Task brief
Output all entries exactly as they appear and skip the pictures.

(Saved data entries)
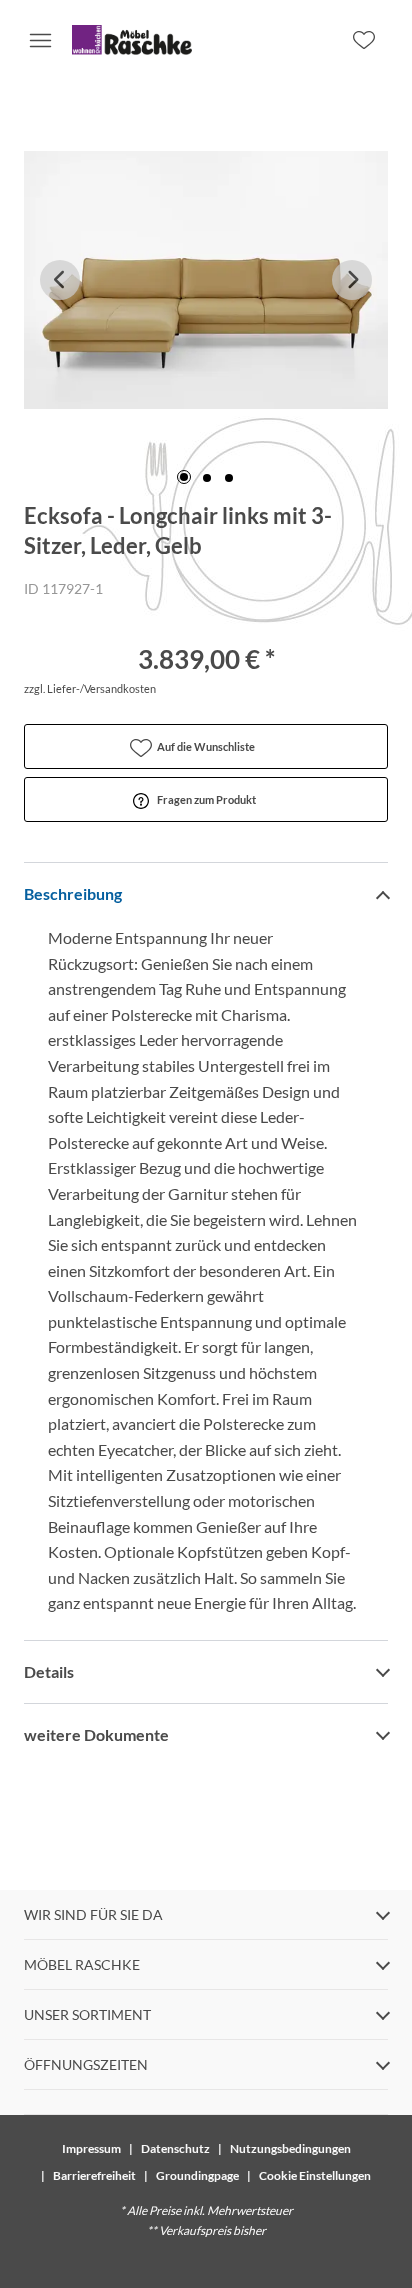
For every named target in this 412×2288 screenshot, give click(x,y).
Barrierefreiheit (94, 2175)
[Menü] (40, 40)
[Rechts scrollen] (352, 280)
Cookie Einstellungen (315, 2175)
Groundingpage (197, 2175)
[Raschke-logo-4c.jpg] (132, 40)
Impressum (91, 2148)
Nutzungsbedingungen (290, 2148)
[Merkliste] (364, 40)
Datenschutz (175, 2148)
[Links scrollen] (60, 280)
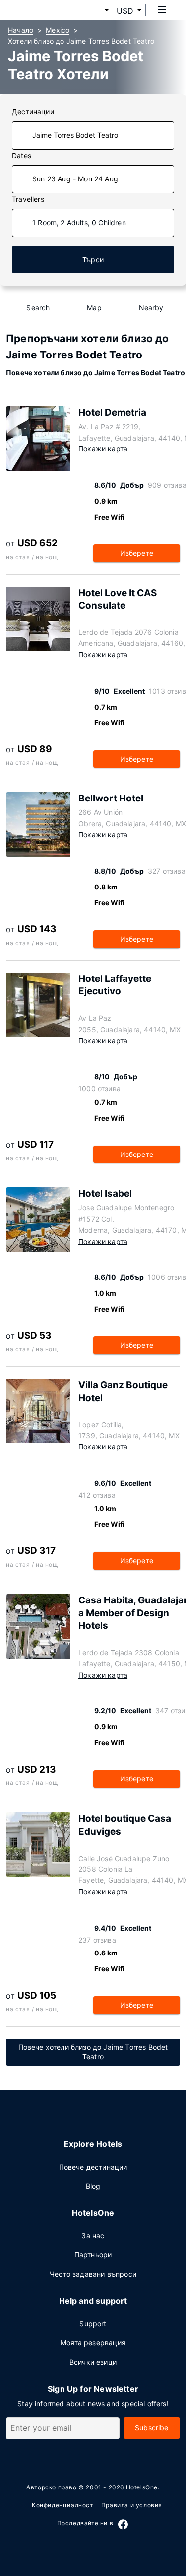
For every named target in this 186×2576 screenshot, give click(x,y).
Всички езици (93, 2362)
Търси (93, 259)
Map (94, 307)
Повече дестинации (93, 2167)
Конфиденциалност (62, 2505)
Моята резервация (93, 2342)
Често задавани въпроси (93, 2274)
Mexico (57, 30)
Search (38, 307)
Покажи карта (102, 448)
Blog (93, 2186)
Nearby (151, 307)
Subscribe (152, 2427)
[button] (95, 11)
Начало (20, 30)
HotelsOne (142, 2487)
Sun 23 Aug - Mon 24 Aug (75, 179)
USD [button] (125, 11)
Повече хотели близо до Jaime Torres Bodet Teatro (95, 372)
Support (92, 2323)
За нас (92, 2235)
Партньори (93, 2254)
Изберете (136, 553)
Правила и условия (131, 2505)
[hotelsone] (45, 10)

Output of the task
For every named target in this 412×2288 screenshot, give click(x,y).
Barrierefreiheit (94, 2175)
[Menü] (40, 40)
[Rechts scrollen] (352, 280)
Cookie Einstellungen (315, 2175)
Groundingpage (197, 2175)
[Raschke-logo-4c.jpg] (132, 40)
Impressum (91, 2148)
Nutzungsbedingungen (290, 2148)
[Merkliste] (364, 40)
Datenschutz (175, 2148)
[Links scrollen] (60, 280)
For every named target in this 186×2576 screenshot, give click(x,y).
Всички езици (93, 2362)
Търси (93, 259)
Map (94, 307)
Повече дестинации (93, 2167)
Конфиденциалност (62, 2505)
Моята резервация (93, 2342)
Често задавани въпроси (93, 2274)
Mexico (57, 30)
Search (38, 307)
Покажи карта (102, 448)
Blog (93, 2186)
Nearby (151, 307)
Subscribe (152, 2427)
[button] (95, 11)
Начало (20, 30)
HotelsOne (142, 2487)
Sun 23 Aug - Mon 24 Aug (75, 179)
USD [button] (125, 11)
Повече хотели близо до Jaime Torres Bodet Teatro (95, 372)
Support (92, 2323)
За нас (92, 2235)
Партньори (93, 2254)
Изберете (136, 553)
Правила и условия (131, 2505)
[hotelsone] (45, 10)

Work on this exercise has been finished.